Interstellar Asteroid 'Oumuamua Remains Silent: Breakthrough Listen Finds No Sign Of Alien So Far

The hypothesis that our first confirmed interstellar visitor might actually be an alien spacecraft has sparked vivid discussions in the astronomical community, as researchers anxiously awaited the first results of the Breakthrough Listen observations of 'Oumuamua.

The preliminary results are finally here, Breakthrough Listen reports in a news release, and although the radio scan of 'Oumuamua has come up empty for now, the data analysis is still ongoing and might yield some interesting conclusions once it is completed, the project team points out.

In an attempt to uncover any signal of alien technology that might be coming from the interstellar asteroid, the $100 billion project overseen by Breakthrough Initiatives conducted a radio scan of 'Oumuamua on Wednesday (December 13).
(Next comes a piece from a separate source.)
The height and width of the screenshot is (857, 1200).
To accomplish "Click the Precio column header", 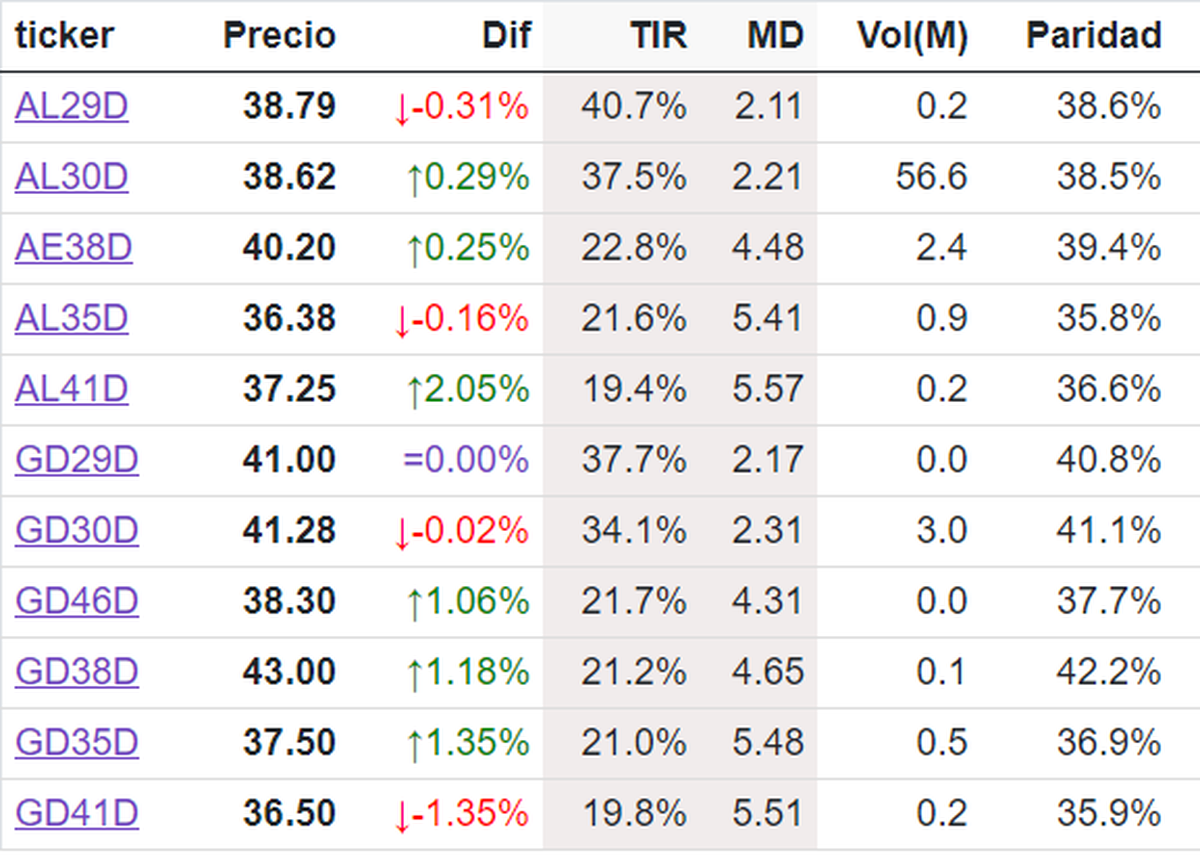I will pos(279,36).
So far, the Green Bank Telescope in West Virginia hasn't detected any evidence of artificial radio signals emitted by the interstellar asteroid 'Oumuamua, the team announced on Wednesday. Along with the preliminary results of the first block of observations, Breakthrough Listen has released the data itself, which is "available for public inspection," the news release mentions.

The Breakthrough Listen investigation was led by none other than Stephen Hawking, the Express reported at the time and used an instrument on the 330-foot (100 m) Green Bank Telescope to study 'Oumuamua across four radio bands that spanned billions of individual channels.
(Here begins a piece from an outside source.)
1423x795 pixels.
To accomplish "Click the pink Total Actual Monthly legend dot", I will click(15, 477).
The first block of observations started at 3:45 p.m. on Wednesday and lasted a total of six hours. The Breakthrough Listen team observed 'Oumuamua for two hours and gathered 90 terabytes of "raw data" on the interstellar asteroid, shows the news release.

According to Breakthrough Initiatives, the team has already begun sifting through the massive volume of data, searching for radio signals that might have an artificial origin and could point to an alien civilization. Even though no such signal has yet been discovered, the team is still monitoring and analyzing data, in what is expected to be a long-running process.

"It is great to see data pouring in from observations of this novel and interesting source," Andrew Siemion, director of Berkeley SETI (Search for Extraterrestrial Intelligence) Research Center, said in a statement.

In addition, Breakthrough Listen is planning to perform three other blocks of observations, which might soon render even more compelling results.

The radio scan of 'Oumuamua aimed to examine the possibility that the cigar-shaped interstellar asteroid might actually be an alien probe manned by an extraterrestrial civilization.

The speculation that the asteroid might not be a natural object, after all, was fueled by 'Oumuamua's unique appearance, coupled with the fact that no other similar objects have been spotted in the two months since the asteroid was first discovered by the Pan-STARRS-1 telescope at the Haleakala Observatory, in Hawaii.

"We will keep searching for artificial signals from 'Oumuamua or any other interstellar object that will be discovered in the future," Avi Loeb, professor of astronomy at Harvard University and an adviser to the Breakthrough Listen project, said in another statement.

Siemion anticipates the next block of observations could take place sometime at the end of this week, The Guardian informs.

"We expect our next observation window to be scheduled for Friday or Saturday, when we should get a view of additional phases of 'Oumuamua as it rotates," he explained

"We're now digging into some of the intermittent candidates, and trying some new machine learning-based techniques we have been working on," Siemion disclosed.